▸ **SOURCE TEXT**
Recession Consequences and Impact on Economy and Business

Consequences of recession include health problems such as depressive and anxiety disorders, and economic crises such as financial crisis, housing crash, employment loss, and economic decline (Wallace et al., 2022; Guerra & Eboreime, 2021). Tretina (2022) indicates that recession leads to income stagnation as employer slashes employees’ working hours or reduce the workforce, which highly impacts the middle and lower classes. Wallace et al. (2022) found that recession leads to income inequality where its aftershock erodes the income shares of middle, working, and poor classes have no effect on upper-middle-class households, and increase income share for upper-class households. Cutting back employees for companies to reduce expenses increases the percentage of the total unemployed labor force but actively seeking work (Tretina, 2022). Another consequence of the recession is cutting back on consumer spending, and production and manufacturing, which decreases exports and economic activity, leading to economic decline. Wallace et al. (2022) indicate that economic deterioration is the level of inflation-adjusted GDP per capita comparative to pre-recession highest levels. Guerra and Eboreime (2021) state that not only does recession lead to housing issues or displacement, resource losses, and financial losses, but it also leads to specific psychological problems such as anxiety, depression, and trauma-related disorders.

Technology, capital, and labor are the factors that determine real output in the classical model, and they affect aggregate supply (Wallace et al., 2022). Recession influences these factors leading to the decline of macroeconomic indicators such as gross domestic product, inflation, business profits, household income, capacity utilization, and investment spending. Classical theory assumes that market forces automatically operate in the private enterprise system and supply creates its demand (Wallace et al., 2022). Therefore, according to the theory, deficiencies in effective demand such as ones caused by recession including unemployment results in an economic downturn reduced profits, decreased product quality, declined stock prices and dividends, credit crunch, and reduced cash flows. One consequence of the recession is reduced consumer spending, which makes it difficult for businesses to generate sales and invest in new products (Tretina, 2022). Business creditors also introduce new measures such as lending requirements that make it difficult for businesses to access credit. Again, recession impact cash flows due to reduced consumer spending delayed supplier payments and difficulties for consumers and vendors to make timely payments. Reduced cash flow and business profits reciprocate in business financial statements leading to decreased dividends and stock prices.

Records from a collection:
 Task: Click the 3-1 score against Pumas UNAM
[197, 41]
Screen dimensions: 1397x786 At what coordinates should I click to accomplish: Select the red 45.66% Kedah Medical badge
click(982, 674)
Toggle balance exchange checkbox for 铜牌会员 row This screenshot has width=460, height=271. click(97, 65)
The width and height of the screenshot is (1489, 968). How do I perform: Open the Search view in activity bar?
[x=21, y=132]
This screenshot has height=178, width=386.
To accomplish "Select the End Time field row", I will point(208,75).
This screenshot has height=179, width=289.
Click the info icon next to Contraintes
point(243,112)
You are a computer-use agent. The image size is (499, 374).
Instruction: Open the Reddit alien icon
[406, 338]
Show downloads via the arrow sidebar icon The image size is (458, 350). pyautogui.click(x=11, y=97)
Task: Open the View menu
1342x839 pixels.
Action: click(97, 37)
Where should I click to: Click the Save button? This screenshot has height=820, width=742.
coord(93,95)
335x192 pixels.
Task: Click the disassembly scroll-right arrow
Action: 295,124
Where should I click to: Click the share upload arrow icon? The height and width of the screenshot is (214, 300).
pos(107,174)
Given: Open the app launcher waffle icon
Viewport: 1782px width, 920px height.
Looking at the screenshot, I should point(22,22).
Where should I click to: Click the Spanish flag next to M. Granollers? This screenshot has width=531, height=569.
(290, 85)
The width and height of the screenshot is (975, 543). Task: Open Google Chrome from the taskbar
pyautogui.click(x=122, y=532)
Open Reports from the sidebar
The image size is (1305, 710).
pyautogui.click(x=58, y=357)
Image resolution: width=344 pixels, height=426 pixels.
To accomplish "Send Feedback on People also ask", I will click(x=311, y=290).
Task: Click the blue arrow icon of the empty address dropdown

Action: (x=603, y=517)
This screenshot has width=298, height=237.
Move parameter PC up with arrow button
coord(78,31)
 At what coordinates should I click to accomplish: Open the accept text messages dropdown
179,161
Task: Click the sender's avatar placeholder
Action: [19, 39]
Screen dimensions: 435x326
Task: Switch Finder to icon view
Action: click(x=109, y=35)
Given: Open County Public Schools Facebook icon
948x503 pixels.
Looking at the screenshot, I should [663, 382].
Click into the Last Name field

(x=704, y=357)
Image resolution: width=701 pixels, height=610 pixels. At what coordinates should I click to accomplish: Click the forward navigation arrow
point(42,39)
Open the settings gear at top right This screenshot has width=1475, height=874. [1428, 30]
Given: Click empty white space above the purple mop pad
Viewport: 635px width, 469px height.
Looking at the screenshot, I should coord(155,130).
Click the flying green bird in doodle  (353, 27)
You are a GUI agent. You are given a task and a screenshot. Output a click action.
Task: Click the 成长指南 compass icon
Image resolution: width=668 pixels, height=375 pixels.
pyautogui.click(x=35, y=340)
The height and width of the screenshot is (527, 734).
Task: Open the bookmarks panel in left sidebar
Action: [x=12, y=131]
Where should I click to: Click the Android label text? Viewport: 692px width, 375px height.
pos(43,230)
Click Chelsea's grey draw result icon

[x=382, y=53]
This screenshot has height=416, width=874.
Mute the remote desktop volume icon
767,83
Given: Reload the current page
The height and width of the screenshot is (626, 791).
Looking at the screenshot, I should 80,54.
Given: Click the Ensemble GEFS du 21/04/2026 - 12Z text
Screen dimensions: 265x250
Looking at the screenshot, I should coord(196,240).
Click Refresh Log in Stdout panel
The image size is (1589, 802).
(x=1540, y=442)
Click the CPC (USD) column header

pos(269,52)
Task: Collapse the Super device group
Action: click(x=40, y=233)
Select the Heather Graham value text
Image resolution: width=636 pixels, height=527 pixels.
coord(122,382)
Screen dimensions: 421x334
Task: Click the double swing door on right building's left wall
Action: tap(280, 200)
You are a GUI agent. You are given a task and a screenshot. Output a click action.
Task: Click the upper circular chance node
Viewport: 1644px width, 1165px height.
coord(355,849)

▸ **BRIEF 1**
According to the passage on recession, which three factors determine real output in the classical model?
▸ **BRIEF 2**
Pull out every line of the listing that contains the string "Select". Case counts.

▸ **EXERCISE RESULT 1**
Technology, capital, and labor.

▸ **EXERCISE RESULT 2**
Screen dimensions: 1397x786 At what coordinates should I click to accomplish: Select the red 45.66% Kedah Medical badge
To accomplish "Select the End Time field row", I will point(208,75).
Select the Heather Graham value text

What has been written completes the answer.